Brian Lehrer: They used to sneak candy bars into school, now it's carbon dioxide meters.
[laughter]
Finally, last thing for today, Nsikan. I know you're interested in space. Did anything scientifically meaningful come out of William Shatner's trip to space, to where no 90-year-old has gone before, or was it mostly a publicity stunt for Jeff Bezos' space travel company?
Nsikan Akpan: Yes, I think it was the latter, but it was definitely a moment to set phasers to stunned, I might say. I was very moved to see William Shatner land yesterday. He was obviously overwhelmed. As funny as it might sound, Star Trek has had a pretty strong influence over scientific exploration with regards to space. Yes, I was almost brought to tears when I heard his clip this morning, but for sure, it is a bit of a publicity stunt.
I think Blue Origin is obviously a little bit behind SpaceX when it comes to the commercialization of space. People make the argument that space travel right now feels like an elite activity, only the rich will be able to do it. I think space travel, to some degree, has always been that way. It's always been a very, very small percentage of people are going to be able to do it. I think that's true of the early days of space travel when that was public. Now, I think we're starting to see a repeat of that with private space travel.

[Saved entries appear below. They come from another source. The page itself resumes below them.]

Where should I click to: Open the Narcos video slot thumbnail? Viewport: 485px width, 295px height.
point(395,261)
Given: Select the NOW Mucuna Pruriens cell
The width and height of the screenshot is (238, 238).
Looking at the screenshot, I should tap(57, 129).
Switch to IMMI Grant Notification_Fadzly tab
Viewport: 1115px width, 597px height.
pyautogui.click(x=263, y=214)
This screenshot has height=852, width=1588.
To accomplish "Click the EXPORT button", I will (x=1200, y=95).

Brian Lehrer: Yes. I thought William Shatner was really moving too in the interview that I saw with him where he was comparing the lifelessness of space, once you're outside the Earth's atmosphere, with all the life that he saw, looking down on Earth and imagined taking place, all the people, all the organisms. That the earth is a ball of life compared to the nothingness of space. That really was a very moving perception. I guess if he wanted to, he could've also told the anti-vaxxers, that he could tell from up there that the Earth is round.
[laughter]
WNYC health and science editor, Nsikan Akpan. Always great to have you on the show. Always learn from your broad interest in health and science. It's not every news organization that has a PhD in immunobiology leading our coverage of the pandemic. Thank you for everything you bring to the station and to the show when you come on with us. Thanks a lot, Nsikan.
Nsikan Akpan: Yes. Thanks, as always, for having me.